The Fancy Food Show - June 29 through July 1, 2008

Of all the posts that I have made on this blog, I hope that this one will have the most actual influence on my readers. I implore you to read on, and follow my simple advice to markedly improve your life the last weekend of June 2008.

The Gateway to Gluttony

For three days every year, the Jacob Javits Center on Manhattan's west side hosts the New York Fancy Food Show (FFS). The FFS is a forum for food manufacturers and distributors to show off their products to the grocers, caterers, restauranteurs, wholesalers and other potential buyers of large quantities of these items.

In addition to handing out order sheets and discussing the foods and beverages with their clientele, almost every purveyor offers samples of their products. This is where your eyes should perk up.

Imagine if you went into a Costco and they were offering samples of every single food and drink that they offer. Picture that this dream warehouse is about 250 times the size of a typical Costco food section. Finally, imagine that in addition to everything you normally find at Costco, there were thousands of exotic products like Jalapeno Lemonade, Pinot Noir Ice Cream, Wagyu Beef, and much, much, much more.

Not quite dessert wine, but....

How much more? Try over 2,300 different vendors showing off over 180,000 different items.

So what does this have to do with you, dear reader?

You are allowed to attend this sampling of food heaven.

If you register before June 27th, for a mere $35, you will have access to this wonderland of deliciousness. That's three days of access to a culinary cornucopia; truly the very best the world has to offer.

Whether you're looking for the world's hottest hot sauce, tantalizing Texan T-Bones, outstanding Italian olive oils, France's finest foie gras, or just about anything else you could possibly imagine, you can sample it freely at the Fancy Food Show.
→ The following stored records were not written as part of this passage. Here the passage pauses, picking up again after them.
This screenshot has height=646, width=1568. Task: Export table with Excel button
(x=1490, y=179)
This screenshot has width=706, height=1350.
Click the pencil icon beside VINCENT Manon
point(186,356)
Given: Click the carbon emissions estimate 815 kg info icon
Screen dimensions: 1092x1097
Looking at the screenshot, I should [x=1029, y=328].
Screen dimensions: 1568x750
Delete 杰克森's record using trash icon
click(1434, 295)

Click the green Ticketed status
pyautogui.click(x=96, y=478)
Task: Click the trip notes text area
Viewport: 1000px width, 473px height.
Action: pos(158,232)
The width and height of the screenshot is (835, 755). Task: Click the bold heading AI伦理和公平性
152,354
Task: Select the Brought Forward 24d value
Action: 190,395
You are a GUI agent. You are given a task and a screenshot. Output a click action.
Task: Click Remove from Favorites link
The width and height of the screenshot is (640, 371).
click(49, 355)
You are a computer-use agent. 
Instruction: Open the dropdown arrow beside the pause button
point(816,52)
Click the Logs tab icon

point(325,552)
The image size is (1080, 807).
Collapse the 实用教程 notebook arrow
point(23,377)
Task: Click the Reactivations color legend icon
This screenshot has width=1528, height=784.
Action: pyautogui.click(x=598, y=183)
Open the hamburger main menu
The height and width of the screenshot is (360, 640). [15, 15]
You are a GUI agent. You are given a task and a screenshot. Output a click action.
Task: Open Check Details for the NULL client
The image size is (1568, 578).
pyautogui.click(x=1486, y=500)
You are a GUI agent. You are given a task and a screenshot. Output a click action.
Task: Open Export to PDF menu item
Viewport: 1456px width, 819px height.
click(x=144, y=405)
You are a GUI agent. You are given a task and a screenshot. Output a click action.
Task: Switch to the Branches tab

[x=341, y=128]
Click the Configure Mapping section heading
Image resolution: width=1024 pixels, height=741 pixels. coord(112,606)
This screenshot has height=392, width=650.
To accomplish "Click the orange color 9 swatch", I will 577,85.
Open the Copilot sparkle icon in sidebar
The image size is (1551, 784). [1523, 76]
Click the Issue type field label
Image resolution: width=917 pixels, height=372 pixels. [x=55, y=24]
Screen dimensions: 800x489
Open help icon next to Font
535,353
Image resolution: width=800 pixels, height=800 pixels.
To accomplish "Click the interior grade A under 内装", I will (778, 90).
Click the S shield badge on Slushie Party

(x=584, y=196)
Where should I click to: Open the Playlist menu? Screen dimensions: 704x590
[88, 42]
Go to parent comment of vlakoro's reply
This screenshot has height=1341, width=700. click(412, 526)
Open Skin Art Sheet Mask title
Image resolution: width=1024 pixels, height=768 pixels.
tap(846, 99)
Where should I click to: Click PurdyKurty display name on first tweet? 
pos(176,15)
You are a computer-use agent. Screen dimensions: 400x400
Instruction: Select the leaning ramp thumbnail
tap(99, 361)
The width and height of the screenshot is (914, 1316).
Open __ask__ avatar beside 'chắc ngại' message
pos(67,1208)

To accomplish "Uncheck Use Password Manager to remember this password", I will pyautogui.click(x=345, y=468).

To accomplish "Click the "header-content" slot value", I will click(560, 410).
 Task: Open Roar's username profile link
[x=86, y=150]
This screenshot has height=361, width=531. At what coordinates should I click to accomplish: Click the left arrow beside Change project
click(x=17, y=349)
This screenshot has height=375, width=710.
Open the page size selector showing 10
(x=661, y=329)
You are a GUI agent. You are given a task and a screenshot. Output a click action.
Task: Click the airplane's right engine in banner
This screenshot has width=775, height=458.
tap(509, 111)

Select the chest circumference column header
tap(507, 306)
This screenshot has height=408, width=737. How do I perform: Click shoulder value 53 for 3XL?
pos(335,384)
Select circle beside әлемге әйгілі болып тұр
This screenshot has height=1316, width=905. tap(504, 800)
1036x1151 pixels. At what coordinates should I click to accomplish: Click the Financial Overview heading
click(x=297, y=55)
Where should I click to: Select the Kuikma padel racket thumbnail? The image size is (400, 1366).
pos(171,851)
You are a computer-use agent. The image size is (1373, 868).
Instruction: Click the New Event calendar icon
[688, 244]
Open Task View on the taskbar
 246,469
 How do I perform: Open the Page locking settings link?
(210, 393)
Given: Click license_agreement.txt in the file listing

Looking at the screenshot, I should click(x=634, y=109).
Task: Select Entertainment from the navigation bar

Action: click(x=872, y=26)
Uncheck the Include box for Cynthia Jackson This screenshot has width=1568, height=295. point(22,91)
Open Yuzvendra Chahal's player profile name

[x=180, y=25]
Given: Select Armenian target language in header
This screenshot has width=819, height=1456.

I've had the genuine privilege of attending the FFS the past two years and each time it has been an eye-opening, thrilling experience. The purveyors, for the most part, are genuinely excited to have you sample their products and are happy to discuss them with their visitors. There are also opportunities to meet various culinary luminaries. Past exhibitors hawking their own products have included Emeril Lagasse, Rick Bayless, Paul Prudhomme, David Burke, and many more, if you're into that kind of thing.

For the last time, I'm not Dom DeLuise!

If you can make it for even one of the days, I suggest in the strongest possible terms that you sign up now, and thank me later. It will be the best $35 you spend this year.

Note: If you are in the San Francisco area, there will be a west coast version of the show January 18th - 20th, 2009.

Wednesday, June 11, 2008

Lunch Deals At Manhattan's Best Restaurants

Though I'm sad to report that some of my 10 favorite deals have ended or changed (related articles have been updated), I am reassured by the fact that many great lunch deals still exist. Here is a good sampling of lunch deals at some of New York's finest:

By STEVE CUOZZO, New York Post

June 11, 2008 --

ANTHOS, 36 W. 52nd St.; 212-582-6900. Its three-course, $28 lunch option is remarkable at a Michelin-starred place whose chef, Michael Psilakis, pioneered forward-Greek cooking and made this month's Food & Wine cover as one of the best new chefs in America.

BENOIT, 60 W. 55th St.; 646-943-7373. Alain Ducasse's new bistro isn't very expensive, but a daily $28, three-course menu (mounted on each table) is cheaper still, offering three courses in each category.

BLUE WATER GRILL, 31 Union Square West; 212-675-9500. One of the few places where a $24.07, three-course lunch is worth the trouble.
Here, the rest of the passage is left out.